◆ Exercise requirements: Go through the entries below and say how many lines contain the string "computer"; write only that number.

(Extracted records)
┄┄┄┄┄┄┄┄┄┄

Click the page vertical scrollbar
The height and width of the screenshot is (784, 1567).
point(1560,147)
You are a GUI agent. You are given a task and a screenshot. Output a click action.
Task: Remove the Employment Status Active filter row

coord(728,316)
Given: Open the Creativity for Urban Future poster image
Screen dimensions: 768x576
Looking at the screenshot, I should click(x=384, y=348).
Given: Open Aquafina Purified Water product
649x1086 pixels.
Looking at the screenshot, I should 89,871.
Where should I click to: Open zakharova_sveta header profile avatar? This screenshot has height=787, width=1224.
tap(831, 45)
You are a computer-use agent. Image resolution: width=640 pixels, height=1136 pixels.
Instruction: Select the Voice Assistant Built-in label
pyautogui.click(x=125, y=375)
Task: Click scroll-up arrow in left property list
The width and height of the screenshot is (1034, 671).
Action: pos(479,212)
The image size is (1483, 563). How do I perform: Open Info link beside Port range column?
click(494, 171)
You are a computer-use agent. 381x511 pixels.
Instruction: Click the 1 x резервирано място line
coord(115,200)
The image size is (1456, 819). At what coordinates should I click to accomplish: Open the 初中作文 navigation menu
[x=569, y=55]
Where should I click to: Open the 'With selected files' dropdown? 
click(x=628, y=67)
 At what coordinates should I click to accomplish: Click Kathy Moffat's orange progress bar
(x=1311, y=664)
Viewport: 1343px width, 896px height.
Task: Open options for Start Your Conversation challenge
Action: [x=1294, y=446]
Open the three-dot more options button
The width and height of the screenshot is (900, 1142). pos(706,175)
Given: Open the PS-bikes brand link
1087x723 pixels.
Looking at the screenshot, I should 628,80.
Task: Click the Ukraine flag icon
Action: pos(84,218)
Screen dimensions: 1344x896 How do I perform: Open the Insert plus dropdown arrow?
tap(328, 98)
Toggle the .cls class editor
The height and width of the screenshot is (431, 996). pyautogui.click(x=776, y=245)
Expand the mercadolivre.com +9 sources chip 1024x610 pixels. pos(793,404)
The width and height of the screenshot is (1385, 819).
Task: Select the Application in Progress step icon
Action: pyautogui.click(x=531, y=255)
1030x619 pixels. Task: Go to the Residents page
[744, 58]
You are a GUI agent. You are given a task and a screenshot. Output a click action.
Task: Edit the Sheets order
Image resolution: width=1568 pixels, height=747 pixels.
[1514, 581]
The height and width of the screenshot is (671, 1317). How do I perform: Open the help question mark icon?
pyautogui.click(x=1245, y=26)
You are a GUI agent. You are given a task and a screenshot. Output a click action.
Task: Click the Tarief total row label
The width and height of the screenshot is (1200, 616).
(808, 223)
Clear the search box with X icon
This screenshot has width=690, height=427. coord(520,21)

┄┄┄┄┄┄┄┄┄┄

◆ Written solution: 2